**Task list**
[A] Using the passage on tick fever in dogs below, answer these questions:
(i) Which parasite causes ehrlichiosis?
(ii) What change in a dog's urine is listed as a sign?
(iii) When is a follow-up injection sometimes needed?
[B] Pick up the passage on tick fever in dogs below after its final sentence and write the next part.

**Text passage**
- - - - -

Tick fever is caused by a blood parasite that is injected into your dog from bite of a tick. There are three blood parasites that are carried by ticks and can cause this disease in Hong Kong. The signs of disease are very similar in all three parasitic infections, so the general term of tick fever has been used for all. The three parasites are:
- Babesia canis (causing true tick fever)
- Babesia gibsoni (causing true tick fever)
- Ehrlichia canis (causing ehrlichiosis, but also called tick fever)
What are the signs?
Tick fever can affect your dog very suddenly or quite slowly, but the signs are usually:
- Lack of appetite and/or vomiting and/or fever
- Lack of energy
- Dark coloured, strong smelling urine
- Pale gums or yellowish colour to gums and skin
Your vet may then confirm on examination and by blood test:
- Enlarged liver and spleen
- Low red blood cell count (anaemia), or low platelets (the clotting cells in blood)
- Possible other complications depending on the individual dog
- The parasite may be seen on a blood smear under a microscope, or in the case of ehrlichiosis, a blood test may reveal current infection.
What is the treatment?
There is a choice of drugs given by injection to kill the tick fever parasite. It depends on the individual case as to which is used. Sometimes a follow up injection is required two weeks later. A course of tablets is given as well. Often we give the dog an iron supplement to help it replace red blood cells quickly.

- - - - -

**Dataset content**
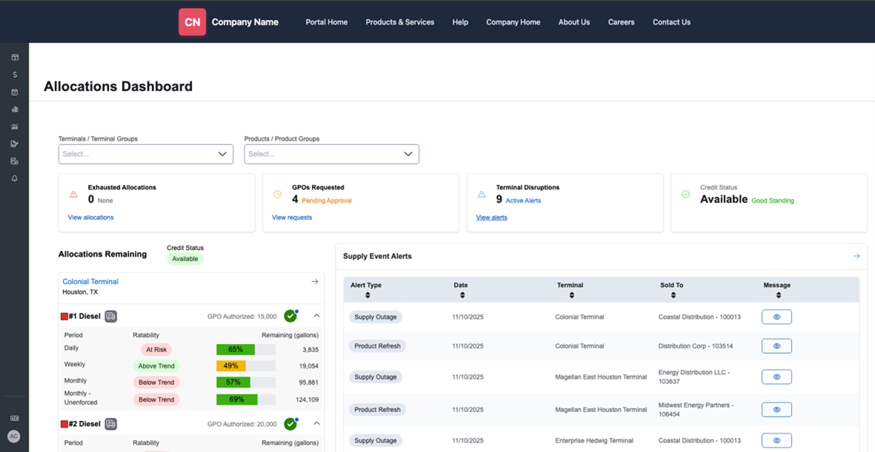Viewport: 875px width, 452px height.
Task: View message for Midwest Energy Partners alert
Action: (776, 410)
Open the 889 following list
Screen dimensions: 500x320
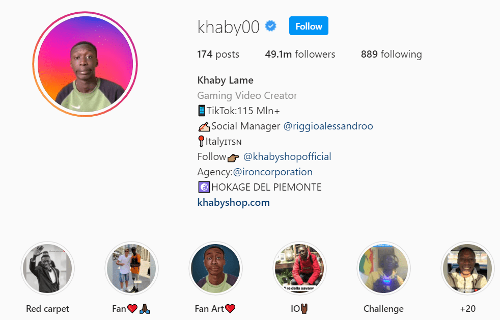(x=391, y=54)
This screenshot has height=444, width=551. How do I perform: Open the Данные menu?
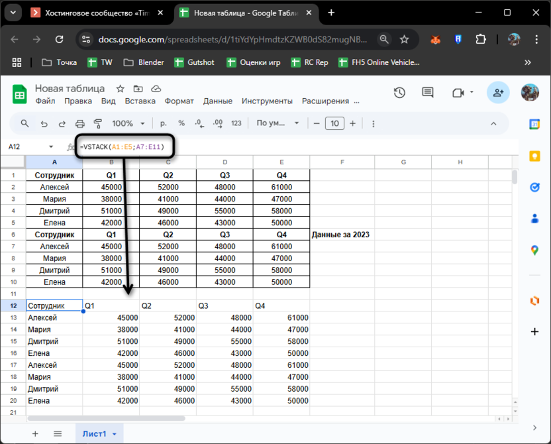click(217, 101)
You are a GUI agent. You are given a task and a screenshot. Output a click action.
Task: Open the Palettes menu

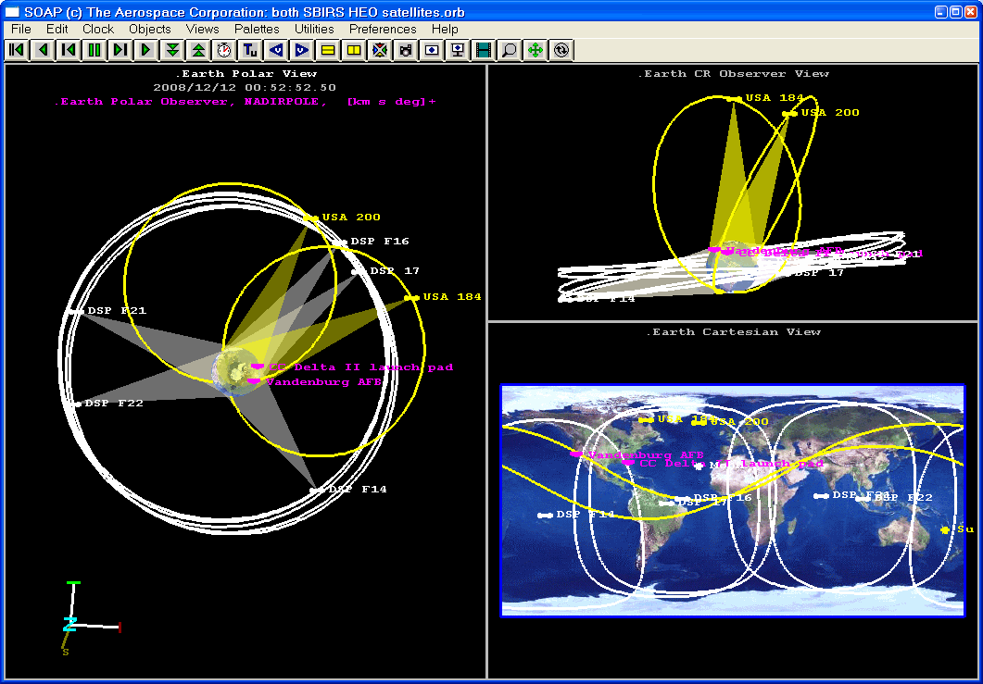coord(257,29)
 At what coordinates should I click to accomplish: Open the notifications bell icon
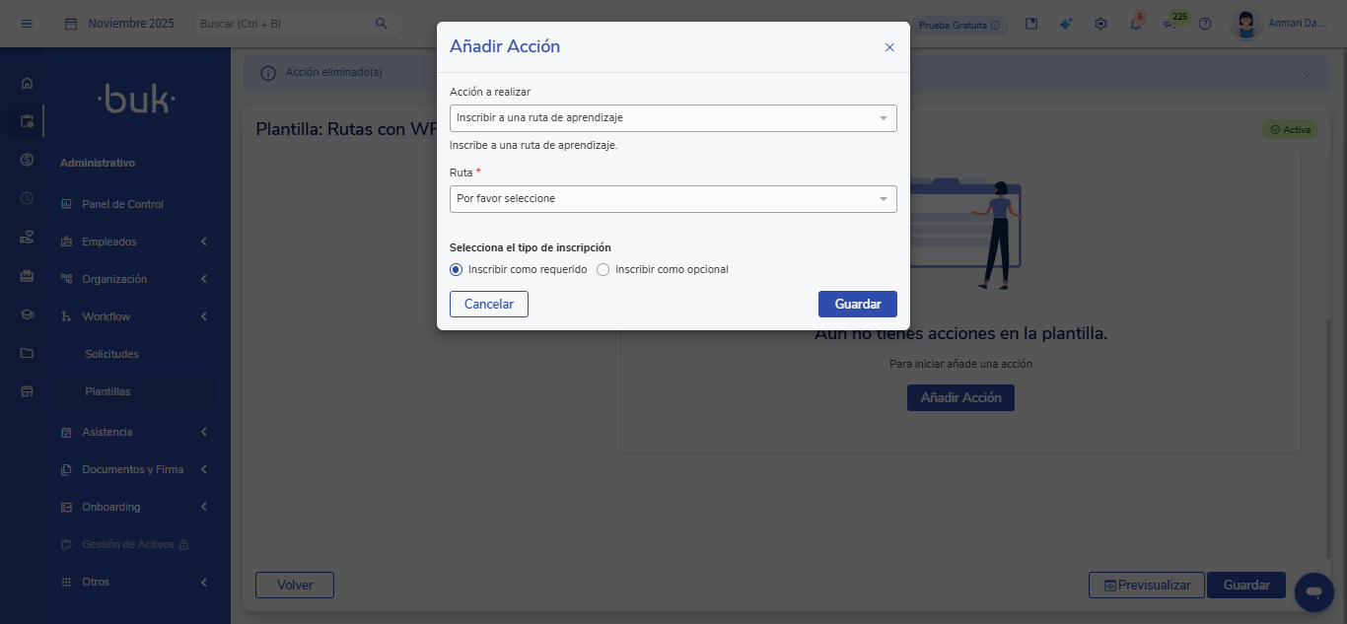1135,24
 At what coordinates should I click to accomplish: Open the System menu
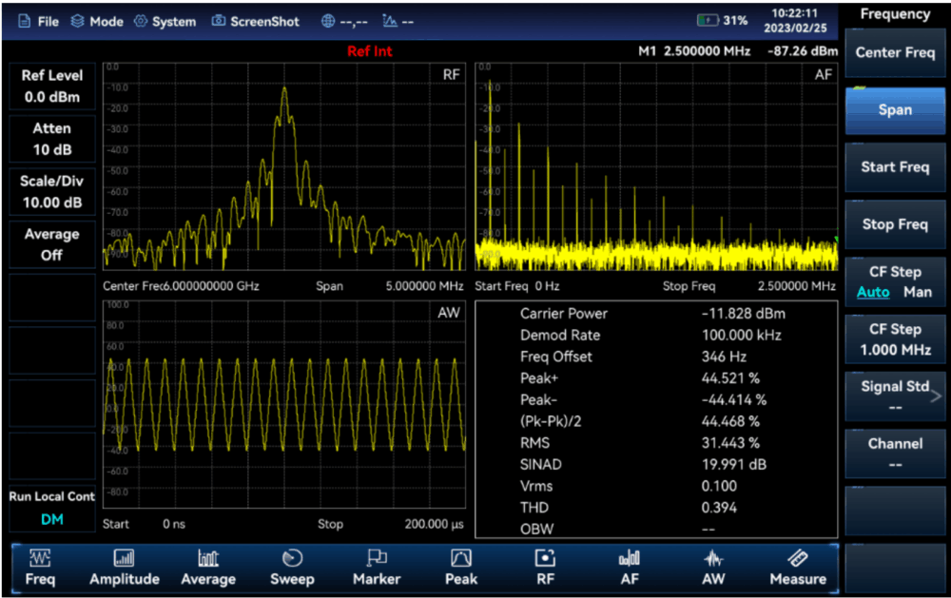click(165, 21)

- - - - -

**Solved tasks**
[A]
(i) Ehrlichia canis
(ii) The urine is dark coloured and strong smelling.
(iii) Two weeks later

[B]
Each dog responds differently to tick fever – some dogs may be so sick they require hospitalisation, IV fluid or blood transfusions. Most dogs can be looked after at home though. We will recheck the dog regularly to make sure they are constantly improving. Follow up blood tests are done to check that the dog is making more red blood cells. Some dogs do not improve as quickly as others and may need further medication or long term check-ups.
How do I prevent tick fever?
It is essential that your dog be protected against ticks. The most effective way to do this is by using Advantix spot on or Frontline flea and tick spray regularly – your vet will advise you on a schedule for your dog. Your dog will not become immune to tick fever even if it has had it before, so you must start using Frontline/Advantix immediately to prevent re-infection. If you find ticks on your dog despite using this spray, you need to spray them with Frontline to kill them and then pull them off. Also, check with your vet that you are using Frontline correctly; spray the whole body.